#### TASK ITEM:
All of the data below should be written out exactly.

#### PROVIDED MATERIAL:
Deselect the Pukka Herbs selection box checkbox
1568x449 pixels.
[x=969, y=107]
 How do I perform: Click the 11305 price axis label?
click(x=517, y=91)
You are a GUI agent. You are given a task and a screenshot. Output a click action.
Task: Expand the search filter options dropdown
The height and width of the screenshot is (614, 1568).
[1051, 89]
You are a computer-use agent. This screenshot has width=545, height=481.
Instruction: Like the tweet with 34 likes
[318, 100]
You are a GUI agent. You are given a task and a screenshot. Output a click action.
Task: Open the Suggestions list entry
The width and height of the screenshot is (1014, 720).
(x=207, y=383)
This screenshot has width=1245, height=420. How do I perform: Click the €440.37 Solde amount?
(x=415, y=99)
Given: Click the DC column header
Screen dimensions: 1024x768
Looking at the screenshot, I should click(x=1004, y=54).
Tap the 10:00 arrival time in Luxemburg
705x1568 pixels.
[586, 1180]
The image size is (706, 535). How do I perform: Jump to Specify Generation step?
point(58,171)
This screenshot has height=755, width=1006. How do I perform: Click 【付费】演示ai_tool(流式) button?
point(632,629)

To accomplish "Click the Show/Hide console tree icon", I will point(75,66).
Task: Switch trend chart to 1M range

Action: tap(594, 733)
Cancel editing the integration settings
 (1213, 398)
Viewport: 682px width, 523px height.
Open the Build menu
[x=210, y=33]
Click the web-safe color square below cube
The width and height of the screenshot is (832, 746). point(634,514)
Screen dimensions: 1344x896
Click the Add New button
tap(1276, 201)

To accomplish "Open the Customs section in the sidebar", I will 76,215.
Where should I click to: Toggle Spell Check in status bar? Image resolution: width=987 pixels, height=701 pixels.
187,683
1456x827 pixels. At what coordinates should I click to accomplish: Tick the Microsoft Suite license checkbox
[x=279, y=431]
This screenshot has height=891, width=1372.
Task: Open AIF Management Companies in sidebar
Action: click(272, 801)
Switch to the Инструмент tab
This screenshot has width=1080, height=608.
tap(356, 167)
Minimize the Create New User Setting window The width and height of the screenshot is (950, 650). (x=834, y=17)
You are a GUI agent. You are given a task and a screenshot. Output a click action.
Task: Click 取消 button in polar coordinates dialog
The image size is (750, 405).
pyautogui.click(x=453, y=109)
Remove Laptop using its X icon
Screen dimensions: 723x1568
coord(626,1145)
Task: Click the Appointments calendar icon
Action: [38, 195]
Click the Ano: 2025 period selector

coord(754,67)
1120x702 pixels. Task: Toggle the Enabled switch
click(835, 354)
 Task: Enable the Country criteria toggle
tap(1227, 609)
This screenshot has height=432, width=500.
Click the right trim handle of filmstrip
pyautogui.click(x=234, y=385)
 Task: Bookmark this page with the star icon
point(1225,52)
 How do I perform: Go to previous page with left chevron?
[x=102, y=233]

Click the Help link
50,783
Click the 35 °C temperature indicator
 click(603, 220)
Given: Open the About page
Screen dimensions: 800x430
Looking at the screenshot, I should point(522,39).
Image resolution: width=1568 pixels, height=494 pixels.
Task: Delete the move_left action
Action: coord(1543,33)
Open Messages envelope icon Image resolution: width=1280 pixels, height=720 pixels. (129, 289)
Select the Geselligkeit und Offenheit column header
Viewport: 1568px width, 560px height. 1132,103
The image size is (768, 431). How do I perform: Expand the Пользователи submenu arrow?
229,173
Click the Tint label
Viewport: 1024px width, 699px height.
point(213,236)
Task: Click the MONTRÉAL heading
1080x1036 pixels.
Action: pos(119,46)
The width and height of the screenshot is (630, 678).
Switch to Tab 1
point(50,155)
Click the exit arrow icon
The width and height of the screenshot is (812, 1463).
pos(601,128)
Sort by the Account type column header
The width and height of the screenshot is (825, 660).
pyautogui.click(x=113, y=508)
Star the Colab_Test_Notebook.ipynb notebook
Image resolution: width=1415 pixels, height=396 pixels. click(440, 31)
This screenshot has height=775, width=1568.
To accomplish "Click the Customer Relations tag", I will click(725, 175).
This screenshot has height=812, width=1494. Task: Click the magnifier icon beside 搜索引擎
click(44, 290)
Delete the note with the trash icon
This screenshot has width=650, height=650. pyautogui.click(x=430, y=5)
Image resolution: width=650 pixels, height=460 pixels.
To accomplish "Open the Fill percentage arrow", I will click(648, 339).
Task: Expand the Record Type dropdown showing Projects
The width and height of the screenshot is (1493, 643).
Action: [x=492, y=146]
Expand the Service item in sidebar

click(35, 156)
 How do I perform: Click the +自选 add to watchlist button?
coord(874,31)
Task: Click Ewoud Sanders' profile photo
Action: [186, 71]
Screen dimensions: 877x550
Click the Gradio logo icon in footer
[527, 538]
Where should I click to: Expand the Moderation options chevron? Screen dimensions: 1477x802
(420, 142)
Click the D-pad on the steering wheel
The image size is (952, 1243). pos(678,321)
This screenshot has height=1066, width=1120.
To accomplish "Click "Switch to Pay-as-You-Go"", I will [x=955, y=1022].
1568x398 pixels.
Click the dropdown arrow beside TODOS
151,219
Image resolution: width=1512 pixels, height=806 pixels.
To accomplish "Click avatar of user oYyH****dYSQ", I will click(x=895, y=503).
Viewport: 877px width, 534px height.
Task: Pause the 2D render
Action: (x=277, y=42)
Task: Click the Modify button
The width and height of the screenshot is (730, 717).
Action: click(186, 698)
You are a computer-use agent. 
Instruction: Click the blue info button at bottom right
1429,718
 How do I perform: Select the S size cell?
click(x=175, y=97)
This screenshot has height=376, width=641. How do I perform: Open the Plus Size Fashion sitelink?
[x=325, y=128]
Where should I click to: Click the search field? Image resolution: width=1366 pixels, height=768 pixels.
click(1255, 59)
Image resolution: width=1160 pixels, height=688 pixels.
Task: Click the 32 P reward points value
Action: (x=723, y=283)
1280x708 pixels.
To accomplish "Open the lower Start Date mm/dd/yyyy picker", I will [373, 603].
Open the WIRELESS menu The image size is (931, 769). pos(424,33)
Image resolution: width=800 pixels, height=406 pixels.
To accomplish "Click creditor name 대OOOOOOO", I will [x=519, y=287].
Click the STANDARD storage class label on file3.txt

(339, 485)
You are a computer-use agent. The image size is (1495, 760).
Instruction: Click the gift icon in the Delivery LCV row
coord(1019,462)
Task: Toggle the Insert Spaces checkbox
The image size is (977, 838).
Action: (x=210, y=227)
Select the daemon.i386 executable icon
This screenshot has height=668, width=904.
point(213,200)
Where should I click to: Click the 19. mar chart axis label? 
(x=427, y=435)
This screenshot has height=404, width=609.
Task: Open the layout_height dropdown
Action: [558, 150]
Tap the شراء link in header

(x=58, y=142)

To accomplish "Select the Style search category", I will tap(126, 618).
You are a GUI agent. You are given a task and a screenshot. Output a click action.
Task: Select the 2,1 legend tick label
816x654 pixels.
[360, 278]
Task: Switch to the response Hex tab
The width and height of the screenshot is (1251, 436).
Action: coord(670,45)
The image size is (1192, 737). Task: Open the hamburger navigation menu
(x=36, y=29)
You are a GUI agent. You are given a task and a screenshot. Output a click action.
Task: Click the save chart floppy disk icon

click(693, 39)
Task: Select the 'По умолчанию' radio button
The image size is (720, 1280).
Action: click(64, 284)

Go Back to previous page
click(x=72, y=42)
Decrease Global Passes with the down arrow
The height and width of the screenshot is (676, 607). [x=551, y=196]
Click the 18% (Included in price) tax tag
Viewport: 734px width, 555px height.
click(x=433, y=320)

#### RESPONSE BOX:
Deselect the Pukka Herbs selection box checkbox
1568x449 pixels.
[x=969, y=107]
 How do I perform: Click the 11305 price axis label?
click(x=517, y=91)
You are a GUI agent. You are given a task and a screenshot. Output a click action.
Task: Expand the search filter options dropdown
The height and width of the screenshot is (614, 1568).
[1051, 89]
You are a computer-use agent. This screenshot has width=545, height=481.
Instruction: Like the tweet with 34 likes
[318, 100]
You are a GUI agent. You are given a task and a screenshot. Output a click action.
Task: Open the Suggestions list entry
The width and height of the screenshot is (1014, 720).
(x=207, y=383)
This screenshot has width=1245, height=420. How do I perform: Click the €440.37 Solde amount?
(x=415, y=99)
Given: Click the DC column header
Screen dimensions: 1024x768
Looking at the screenshot, I should click(x=1004, y=54).
Tap the 10:00 arrival time in Luxemburg
705x1568 pixels.
[586, 1180]
The image size is (706, 535). How do I perform: Jump to Specify Generation step?
point(58,171)
This screenshot has height=755, width=1006. How do I perform: Click 【付费】演示ai_tool(流式) button?
point(632,629)

To accomplish "Click the Show/Hide console tree icon", I will point(75,66).
Task: Switch trend chart to 1M range

Action: tap(594, 733)
Cancel editing the integration settings
 (1213, 398)
Viewport: 682px width, 523px height.
Open the Build menu
[x=210, y=33]
Click the web-safe color square below cube
The width and height of the screenshot is (832, 746). point(634,514)
Screen dimensions: 1344x896
Click the Add New button
tap(1276, 201)

To accomplish "Open the Customs section in the sidebar", I will 76,215.
Where should I click to: Toggle Spell Check in status bar? Image resolution: width=987 pixels, height=701 pixels.
187,683
1456x827 pixels. At what coordinates should I click to accomplish: Tick the Microsoft Suite license checkbox
[x=279, y=431]
This screenshot has height=891, width=1372.
Task: Open AIF Management Companies in sidebar
Action: click(272, 801)
Switch to the Инструмент tab
This screenshot has width=1080, height=608.
tap(356, 167)
Minimize the Create New User Setting window The width and height of the screenshot is (950, 650). (x=834, y=17)
You are a GUI agent. You are given a task and a screenshot. Output a click action.
Task: Click 取消 button in polar coordinates dialog
The image size is (750, 405).
pyautogui.click(x=453, y=109)
Remove Laptop using its X icon
Screen dimensions: 723x1568
coord(626,1145)
Task: Click the Appointments calendar icon
Action: [38, 195]
Click the Ano: 2025 period selector

coord(754,67)
1120x702 pixels. Task: Toggle the Enabled switch
click(835, 354)
 Task: Enable the Country criteria toggle
tap(1227, 609)
This screenshot has height=432, width=500.
Click the right trim handle of filmstrip
pyautogui.click(x=234, y=385)
 Task: Bookmark this page with the star icon
point(1225,52)
 How do I perform: Go to previous page with left chevron?
[x=102, y=233]

Click the Help link
50,783
Click the 35 °C temperature indicator
 click(603, 220)
Given: Open the About page
Screen dimensions: 800x430
Looking at the screenshot, I should point(522,39).
Image resolution: width=1568 pixels, height=494 pixels.
Task: Delete the move_left action
Action: coord(1543,33)
Open Messages envelope icon Image resolution: width=1280 pixels, height=720 pixels. (129, 289)
Select the Geselligkeit und Offenheit column header
Viewport: 1568px width, 560px height. 1132,103
The image size is (768, 431). How do I perform: Expand the Пользователи submenu arrow?
229,173
Click the Tint label
Viewport: 1024px width, 699px height.
point(213,236)
Task: Click the MONTRÉAL heading
1080x1036 pixels.
Action: pos(119,46)
The width and height of the screenshot is (630, 678).
Switch to Tab 1
point(50,155)
Click the exit arrow icon
The width and height of the screenshot is (812, 1463).
pos(601,128)
Sort by the Account type column header
The width and height of the screenshot is (825, 660).
pyautogui.click(x=113, y=508)
Star the Colab_Test_Notebook.ipynb notebook
Image resolution: width=1415 pixels, height=396 pixels. click(440, 31)
This screenshot has height=775, width=1568.
To accomplish "Click the Customer Relations tag", I will click(725, 175).
This screenshot has height=812, width=1494. Task: Click the magnifier icon beside 搜索引擎
click(44, 290)
Delete the note with the trash icon
This screenshot has width=650, height=650. pyautogui.click(x=430, y=5)
Image resolution: width=650 pixels, height=460 pixels.
To accomplish "Open the Fill percentage arrow", I will click(648, 339).
Task: Expand the Record Type dropdown showing Projects
The width and height of the screenshot is (1493, 643).
Action: [x=492, y=146]
Expand the Service item in sidebar

click(35, 156)
 How do I perform: Click the +自选 add to watchlist button?
coord(874,31)
Task: Click Ewoud Sanders' profile photo
Action: [186, 71]
Screen dimensions: 877x550
Click the Gradio logo icon in footer
[527, 538]
Where should I click to: Expand the Moderation options chevron? Screen dimensions: 1477x802
(420, 142)
Click the D-pad on the steering wheel
The image size is (952, 1243). pos(678,321)
This screenshot has height=1066, width=1120.
To accomplish "Click "Switch to Pay-as-You-Go"", I will [x=955, y=1022].
1568x398 pixels.
Click the dropdown arrow beside TODOS
151,219
Image resolution: width=1512 pixels, height=806 pixels.
To accomplish "Click avatar of user oYyH****dYSQ", I will click(x=895, y=503).
Viewport: 877px width, 534px height.
Task: Pause the 2D render
Action: (x=277, y=42)
Task: Click the Modify button
The width and height of the screenshot is (730, 717).
Action: click(186, 698)
You are a computer-use agent. 
Instruction: Click the blue info button at bottom right
1429,718
 How do I perform: Select the S size cell?
click(x=175, y=97)
This screenshot has height=376, width=641. How do I perform: Open the Plus Size Fashion sitelink?
[x=325, y=128]
Where should I click to: Click the search field? Image resolution: width=1366 pixels, height=768 pixels.
click(1255, 59)
Image resolution: width=1160 pixels, height=688 pixels.
Task: Click the 32 P reward points value
Action: (x=723, y=283)
1280x708 pixels.
To accomplish "Open the lower Start Date mm/dd/yyyy picker", I will [373, 603].
Open the WIRELESS menu The image size is (931, 769). pos(424,33)
Image resolution: width=800 pixels, height=406 pixels.
To accomplish "Click creditor name 대OOOOOOO", I will [x=519, y=287].
Click the STANDARD storage class label on file3.txt

(339, 485)
You are a computer-use agent. The image size is (1495, 760).
Instruction: Click the gift icon in the Delivery LCV row
coord(1019,462)
Task: Toggle the Insert Spaces checkbox
The image size is (977, 838).
Action: (x=210, y=227)
Select the daemon.i386 executable icon
This screenshot has height=668, width=904.
point(213,200)
Where should I click to: Click the 19. mar chart axis label? 
(x=427, y=435)
This screenshot has height=404, width=609.
Task: Open the layout_height dropdown
Action: [558, 150]
Tap the شراء link in header

(x=58, y=142)

To accomplish "Select the Style search category", I will tap(126, 618).
You are a GUI agent. You are given a task and a screenshot. Output a click action.
Task: Select the 2,1 legend tick label
816x654 pixels.
[360, 278]
Task: Switch to the response Hex tab
The width and height of the screenshot is (1251, 436).
Action: coord(670,45)
The image size is (1192, 737). Task: Open the hamburger navigation menu
(x=36, y=29)
You are a GUI agent. You are given a task and a screenshot. Output a click action.
Task: Click the save chart floppy disk icon

click(693, 39)
Task: Select the 'По умолчанию' radio button
The image size is (720, 1280).
Action: click(64, 284)

Go Back to previous page
click(x=72, y=42)
Decrease Global Passes with the down arrow
The height and width of the screenshot is (676, 607). [x=551, y=196]
Click the 18% (Included in price) tax tag
Viewport: 734px width, 555px height.
click(x=433, y=320)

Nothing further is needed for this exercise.